CouponCodes4U released their latest survey this weekend about unlocking cell phones and the results are pretty shocking. The site polled 2,491 US adults, each of whom owned a cell phone that was currently in use. Respondents were initially asked whether or not they were in a contract with a phone carrier at the moment, to which the majority, 72 percent, said that they were. 15 percent said they were not, while 13 percent admitted that their phone was off contract.
When asked whether or not they had ever unlocked a cell phone before, the majority, 57 percent, said they had not, while 43 percent said they had. The respondents, who admitted that they had unlocked a phone before, were asked to stipulate their reasons why and the majority, 53 percent, cited that they wanted to use their handset abroad with an international SIM card. A quarter, 25 percent, explained that they had sold their unlocked phone online, and 14 percent explained that they wanted to change the SIM card but not their handset. 8 percent said that they had upgraded and wanted to give their old phone to a family member or a friend.

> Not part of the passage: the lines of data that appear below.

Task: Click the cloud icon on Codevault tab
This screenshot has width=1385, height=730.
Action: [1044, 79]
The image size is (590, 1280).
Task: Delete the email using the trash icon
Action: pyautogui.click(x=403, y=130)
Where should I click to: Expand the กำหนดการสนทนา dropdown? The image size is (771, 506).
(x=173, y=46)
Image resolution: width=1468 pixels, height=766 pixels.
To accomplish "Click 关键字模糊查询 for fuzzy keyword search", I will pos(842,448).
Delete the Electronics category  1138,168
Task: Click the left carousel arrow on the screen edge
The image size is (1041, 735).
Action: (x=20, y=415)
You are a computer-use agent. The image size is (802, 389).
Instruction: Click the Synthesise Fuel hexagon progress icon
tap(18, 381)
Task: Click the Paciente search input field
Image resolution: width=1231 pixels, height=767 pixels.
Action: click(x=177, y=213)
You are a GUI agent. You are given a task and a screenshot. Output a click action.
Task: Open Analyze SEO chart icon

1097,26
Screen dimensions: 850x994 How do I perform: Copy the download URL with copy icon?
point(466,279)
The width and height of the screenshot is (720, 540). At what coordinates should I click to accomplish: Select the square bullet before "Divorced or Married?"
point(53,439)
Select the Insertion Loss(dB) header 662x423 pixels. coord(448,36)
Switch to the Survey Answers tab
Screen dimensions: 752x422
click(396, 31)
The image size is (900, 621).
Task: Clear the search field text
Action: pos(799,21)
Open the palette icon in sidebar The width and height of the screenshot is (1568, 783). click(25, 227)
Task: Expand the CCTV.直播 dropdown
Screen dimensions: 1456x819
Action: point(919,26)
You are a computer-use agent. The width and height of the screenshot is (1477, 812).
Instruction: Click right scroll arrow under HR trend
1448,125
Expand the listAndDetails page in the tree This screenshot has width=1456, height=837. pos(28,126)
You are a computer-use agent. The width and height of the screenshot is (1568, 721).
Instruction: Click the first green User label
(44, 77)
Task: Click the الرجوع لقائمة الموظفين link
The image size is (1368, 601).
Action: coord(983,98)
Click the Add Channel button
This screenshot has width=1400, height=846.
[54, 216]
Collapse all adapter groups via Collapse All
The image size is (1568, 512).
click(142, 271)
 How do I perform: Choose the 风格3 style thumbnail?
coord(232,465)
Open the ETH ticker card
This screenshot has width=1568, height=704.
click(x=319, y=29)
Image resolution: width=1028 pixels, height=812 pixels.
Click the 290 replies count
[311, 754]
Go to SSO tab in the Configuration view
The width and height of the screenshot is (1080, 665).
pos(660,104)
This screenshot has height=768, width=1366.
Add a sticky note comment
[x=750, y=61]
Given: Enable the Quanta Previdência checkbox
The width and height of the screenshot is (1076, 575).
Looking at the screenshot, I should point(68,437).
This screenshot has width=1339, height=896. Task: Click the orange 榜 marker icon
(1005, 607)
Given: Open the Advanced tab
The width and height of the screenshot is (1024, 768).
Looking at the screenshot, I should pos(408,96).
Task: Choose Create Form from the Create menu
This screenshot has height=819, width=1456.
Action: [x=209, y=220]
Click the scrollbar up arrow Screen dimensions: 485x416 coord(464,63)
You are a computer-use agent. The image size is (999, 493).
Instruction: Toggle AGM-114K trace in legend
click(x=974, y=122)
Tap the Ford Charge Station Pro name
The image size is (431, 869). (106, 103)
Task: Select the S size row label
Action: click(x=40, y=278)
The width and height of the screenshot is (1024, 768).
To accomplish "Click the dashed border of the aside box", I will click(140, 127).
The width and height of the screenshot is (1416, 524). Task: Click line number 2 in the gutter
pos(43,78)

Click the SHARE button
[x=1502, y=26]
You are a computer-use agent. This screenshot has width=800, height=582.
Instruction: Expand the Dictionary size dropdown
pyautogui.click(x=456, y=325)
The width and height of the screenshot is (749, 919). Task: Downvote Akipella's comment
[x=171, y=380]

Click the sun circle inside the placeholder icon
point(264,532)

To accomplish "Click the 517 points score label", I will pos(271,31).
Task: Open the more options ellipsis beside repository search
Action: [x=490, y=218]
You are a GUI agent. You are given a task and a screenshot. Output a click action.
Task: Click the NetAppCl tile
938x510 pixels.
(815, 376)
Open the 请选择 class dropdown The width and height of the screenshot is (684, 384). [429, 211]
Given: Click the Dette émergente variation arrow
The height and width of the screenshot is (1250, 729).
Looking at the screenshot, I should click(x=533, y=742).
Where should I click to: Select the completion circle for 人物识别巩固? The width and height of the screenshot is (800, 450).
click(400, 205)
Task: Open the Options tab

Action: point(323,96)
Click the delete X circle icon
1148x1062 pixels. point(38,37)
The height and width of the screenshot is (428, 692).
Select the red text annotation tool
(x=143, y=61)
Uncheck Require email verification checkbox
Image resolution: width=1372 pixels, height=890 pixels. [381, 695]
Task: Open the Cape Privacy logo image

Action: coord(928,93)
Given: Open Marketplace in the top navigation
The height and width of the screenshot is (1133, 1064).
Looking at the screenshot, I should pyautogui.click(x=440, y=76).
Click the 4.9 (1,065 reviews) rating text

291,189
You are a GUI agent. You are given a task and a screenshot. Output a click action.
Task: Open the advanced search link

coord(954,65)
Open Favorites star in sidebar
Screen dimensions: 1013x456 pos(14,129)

All respondents who took part in the survey were asked whether or not they agreed with the latest ruling making cell phone unlocking illegal and the majority, 91 percent, said that they did not. When asked why they disagreed, 49 percent of respondents said that consumers should be allowed to decide how their handsets are used, while 32 percent said that handsets are too expensive without the unlock option. 19 percent of respondents said that they wanted to be able to switch providers without contract hassle.
According to the research, 32 percent of respondents admitted that they would continue to unlock their handset even though it is illegal, while 12 percent said that they might consider unlocking a handset, dependent solely on the situation.
Those who said it would depend on the situation were asked to explain what situations would make it necessary for them to unlock a phone, to which the majority, 51 percent, admitted that they would want to unlock a phone when selling a handset online. 37 percent said they would want to unlock it for traveling abroad. 12 percent said they would only do so if they needed to switch SIM cards.
It looks like the court ruling on unlocking cell phones hasn't fared will with the general public. Let's hope the ones who do unlock their phones won't get caught.